Annie Duchesne, excellente élève, enfant gâtée qui se pense moderne et délurée parce qu’elle s’amuse à narguer les religieuses du collège, qui s’estime radicalement différente de ses parents, est ignorante des aspects pratiques, triviaux, de l’interdit, « cet acte mystérieux qui introduit au grand banquet de la vie, à l’essentiel », qu’elle ne peut qu’imaginer à travers les rêveries que lui inspirent sa lecture des romans, les films, les chansons des disques qu’elle passe sur son électrophone. Sa première nuit avec un homme, inattendue dans sa soudaineté comme dans son scenario, et les jours qui suivent à la colonie de S., construiront cette « fille de 58 » qui hantera Annie Ernaux.

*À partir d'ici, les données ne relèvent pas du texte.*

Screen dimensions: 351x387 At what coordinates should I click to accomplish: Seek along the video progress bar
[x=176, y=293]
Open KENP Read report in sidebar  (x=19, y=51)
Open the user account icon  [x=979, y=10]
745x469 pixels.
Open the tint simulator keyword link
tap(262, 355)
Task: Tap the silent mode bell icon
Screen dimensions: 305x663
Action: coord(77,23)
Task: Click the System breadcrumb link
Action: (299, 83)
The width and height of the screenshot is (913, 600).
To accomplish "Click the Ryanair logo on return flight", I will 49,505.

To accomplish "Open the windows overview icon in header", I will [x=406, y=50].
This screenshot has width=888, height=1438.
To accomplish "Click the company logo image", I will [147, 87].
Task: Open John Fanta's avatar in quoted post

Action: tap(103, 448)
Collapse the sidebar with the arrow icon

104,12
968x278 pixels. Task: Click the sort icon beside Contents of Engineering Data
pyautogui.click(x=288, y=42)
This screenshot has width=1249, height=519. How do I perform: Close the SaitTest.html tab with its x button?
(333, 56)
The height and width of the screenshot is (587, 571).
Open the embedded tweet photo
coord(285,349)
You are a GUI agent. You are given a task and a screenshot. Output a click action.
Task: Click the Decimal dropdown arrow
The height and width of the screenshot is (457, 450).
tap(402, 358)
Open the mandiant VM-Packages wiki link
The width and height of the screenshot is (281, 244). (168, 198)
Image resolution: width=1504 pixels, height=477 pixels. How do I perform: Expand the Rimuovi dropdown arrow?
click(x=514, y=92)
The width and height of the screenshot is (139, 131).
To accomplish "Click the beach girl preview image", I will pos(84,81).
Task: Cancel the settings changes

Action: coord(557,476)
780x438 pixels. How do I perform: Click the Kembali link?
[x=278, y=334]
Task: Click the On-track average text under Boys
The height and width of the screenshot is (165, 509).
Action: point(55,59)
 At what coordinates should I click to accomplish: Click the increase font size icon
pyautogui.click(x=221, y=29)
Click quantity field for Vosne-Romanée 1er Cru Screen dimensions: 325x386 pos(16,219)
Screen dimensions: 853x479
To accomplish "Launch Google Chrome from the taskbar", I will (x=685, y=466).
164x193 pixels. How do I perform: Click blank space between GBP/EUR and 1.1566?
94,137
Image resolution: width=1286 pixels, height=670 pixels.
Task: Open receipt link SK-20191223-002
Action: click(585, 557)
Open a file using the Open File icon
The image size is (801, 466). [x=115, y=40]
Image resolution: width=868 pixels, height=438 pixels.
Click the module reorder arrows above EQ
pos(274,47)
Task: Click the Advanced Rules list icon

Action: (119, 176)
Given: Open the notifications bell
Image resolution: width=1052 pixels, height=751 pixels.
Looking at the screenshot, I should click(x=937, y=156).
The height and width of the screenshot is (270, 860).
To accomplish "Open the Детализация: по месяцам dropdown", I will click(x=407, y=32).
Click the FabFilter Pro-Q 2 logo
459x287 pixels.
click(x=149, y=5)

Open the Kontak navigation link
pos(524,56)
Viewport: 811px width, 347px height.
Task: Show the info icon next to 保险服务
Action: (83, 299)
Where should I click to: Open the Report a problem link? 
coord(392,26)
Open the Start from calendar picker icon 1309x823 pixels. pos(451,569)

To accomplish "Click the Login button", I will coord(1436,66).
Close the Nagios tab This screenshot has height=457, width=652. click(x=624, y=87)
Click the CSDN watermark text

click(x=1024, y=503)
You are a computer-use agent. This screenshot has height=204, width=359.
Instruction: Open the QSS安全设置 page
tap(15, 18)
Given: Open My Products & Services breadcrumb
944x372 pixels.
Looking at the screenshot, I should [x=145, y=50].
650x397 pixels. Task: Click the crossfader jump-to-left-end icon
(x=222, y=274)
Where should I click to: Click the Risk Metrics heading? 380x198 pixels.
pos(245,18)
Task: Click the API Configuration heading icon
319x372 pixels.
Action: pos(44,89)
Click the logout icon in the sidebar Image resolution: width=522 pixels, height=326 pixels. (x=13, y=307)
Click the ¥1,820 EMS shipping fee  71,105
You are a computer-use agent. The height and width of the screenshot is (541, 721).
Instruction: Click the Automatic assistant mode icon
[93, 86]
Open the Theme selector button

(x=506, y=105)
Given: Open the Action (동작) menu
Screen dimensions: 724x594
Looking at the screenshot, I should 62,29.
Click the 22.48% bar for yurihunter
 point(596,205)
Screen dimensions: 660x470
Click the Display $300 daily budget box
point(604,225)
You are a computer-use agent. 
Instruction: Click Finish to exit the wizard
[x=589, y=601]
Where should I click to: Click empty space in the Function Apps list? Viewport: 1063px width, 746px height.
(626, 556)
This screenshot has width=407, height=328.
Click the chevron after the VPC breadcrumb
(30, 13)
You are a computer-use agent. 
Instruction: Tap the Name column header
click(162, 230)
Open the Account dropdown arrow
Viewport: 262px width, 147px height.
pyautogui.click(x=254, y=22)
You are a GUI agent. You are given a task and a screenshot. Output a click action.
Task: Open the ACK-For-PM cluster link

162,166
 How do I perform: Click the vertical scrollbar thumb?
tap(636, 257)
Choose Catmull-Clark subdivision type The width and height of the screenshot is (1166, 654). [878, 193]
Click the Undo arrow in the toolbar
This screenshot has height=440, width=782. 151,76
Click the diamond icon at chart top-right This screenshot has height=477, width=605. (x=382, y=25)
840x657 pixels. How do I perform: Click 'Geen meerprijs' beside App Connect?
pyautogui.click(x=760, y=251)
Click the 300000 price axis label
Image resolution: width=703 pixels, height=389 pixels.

La mémoire du corps, celle de l’étrange tumulte psychique qui la pousse à se comporter comme elle ne l’a jamais fait, se lient après-coup à la honte rétrospectivement ressentie, « la grande mémoire de la honte, plus minutieuse, plus intraitable que n’importe quelle autre. Cette mémoire qui est en somme le don spécial de la honte. » Et qui retient tout : les noms, les prénoms, les détails physiques, les accessoires du trousseau, les répliques vexatoires des autres moniteurs et monitrices qu’Annie Duchesne admire parce qu’ils sont plus vieux et surjouent la désinvolture des dessalés dans l’inconscience des troubles politiques du moment, leurs blagues vulgaires à ses dépens. La première étymologie du mot « honte » évoque la timidité, la retenue, la pudeur, ce comportement encore socialement imposée aux filles de 58 pour les préserver des horreurs de la deuxième étymologie: le dédain, le mépris, les railleries qui pleuvent sur celle qui par son attitude jugée « déplacée » est objet de honte.

Le corps d’Annie Duchesne la trahit tout autant que ses gaffes. Soumis à l’impérieux désir de plaire, il émet des signes qui défigurent celle qui l’habite, la transforme aux yeux des pairs qui ne l’acceptent pas comme telle, et suscite le malentendu, l’incompréhension. La confrontation malheureuse avec l’homme, « H » le moniteur-chef qu’elle se donne pour « maître », et avec le groupe, mais qu’elle vivra pourtant comme un bonheur extrême, ses répercussions sur deux longues années, la feront toute autre que cette fille de 58 qu’elle ne pourra pas oublier : une écrivaine. L’écriture, qui ne se délie pas de la fonction argumentative du langage, a-t-elle puisé dans cet écart originel entre la vérité d’Annie Duchesne et cette fille de 58 l’originalité d’une œuvre qui ne raconte avec puissance la singularité d’un être, d’une trajectoire, d’une vie, que parce qu’elle est aussi porteuse d’une valeur commune?

J’ai lu une critique de Mémoire de Fille dont l’auteur reproche à Annie Ernaux son manque de poésie. Le style est dépourvu d’envol lyrique, de pathos, de descriptions ravissantes ou d’exhibition de bravoure, mais traversé par la recherche scrupuleuse de la plus grande précision, du réalisme absolu, sans jamais clore l’infinie variété des interprétation possibles de la fille de 58, toujours prête à reprendre chair longtemps plus tard à l’occasion d’un film vu, d’un refrain par hasard entendu. La poiésis, le faire d’Annie Ernaux, trouve son souffle dans les tensions qui se nouent au lieu-même du corps. Faire corps, faire femme, faire ce type de femme qui se définit par : surtout pas comme ma mère, faire texte et se faire écrivaine, écrire ce texte singulier qui explore la singularité d’une expérience personnelle dont la vérité est universelle, faire poésie.